Symphony by Nikolai Rimsky-Korsakov

Nikolai Rimsky-Korsakov composed his Symphony No. 1 in E minor, Op. 1 (originally in E minor), between 1861 and 1865 under the guidance of Mily Balakirev. Balakirev also premiered the work at a concert of the Free Music School in December 1865. Rimsky-Korsakov revised the work in 1884.

==Form==
The symphony is written in the traditional four movements.

==Overview==
===Composition===
Before meeting Balakirev, Rimsky-Korsakov had written, among other works, "something like the beginning of a symphony in E minor." These pieces were the fruit of composition lessons with F.A. Kanille, with whom he had begun studying in the fall of 1859. In November 1861, Kanille introduced him to Balakirev. Balakirev approved of the works Rimsky-Korsakov had written thus far, encouraging him to continue work on the symphony. On Balakirev's advice, Rimsky-Korsakov continued writing the opening movement. Balakirev subjected this music to considerable criticism; Rimsky-Korsakov incorporated his suggested changes zealously. Once this movement was finished, Rimsky-Korsakov attempted to orchestrate it and was embarrassed at the results. Balakirev orchestrated the first page of the movement for him. From there, the process went more smoothly.

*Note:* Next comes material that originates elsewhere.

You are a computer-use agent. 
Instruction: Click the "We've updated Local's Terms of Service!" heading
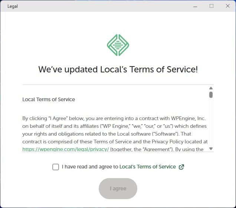pyautogui.click(x=118, y=69)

By the time the navy sent Rimsky-Korsakov on a three-year world cruise in 1862, he had completed the first movement, scherzo and finale of the symphony. He wrote the slow movement during a stop in England, then mailed the score to Balakirev before going back to sea. Upon his return to St. Petersburg in 1865, Balakirev suggested that Rimsky-Korsakov renew work on the symphony. He did, writing a trio for the Scherzo and reorchestrating the whole work. Balakirev conducted the successful premiere of the symphony in December, 1865. Rimsky-Korsakov appeared on stage in uniform to acknowledge the applause (regulations demanded that officers remain in uniform even when off-duty). Seeing him, the audience was surprised a naval officer had written such a work. A second performance quickly followed in March 1866 under the baton of Konstantin Lyadov, father of the composer Anatoly Lyadov.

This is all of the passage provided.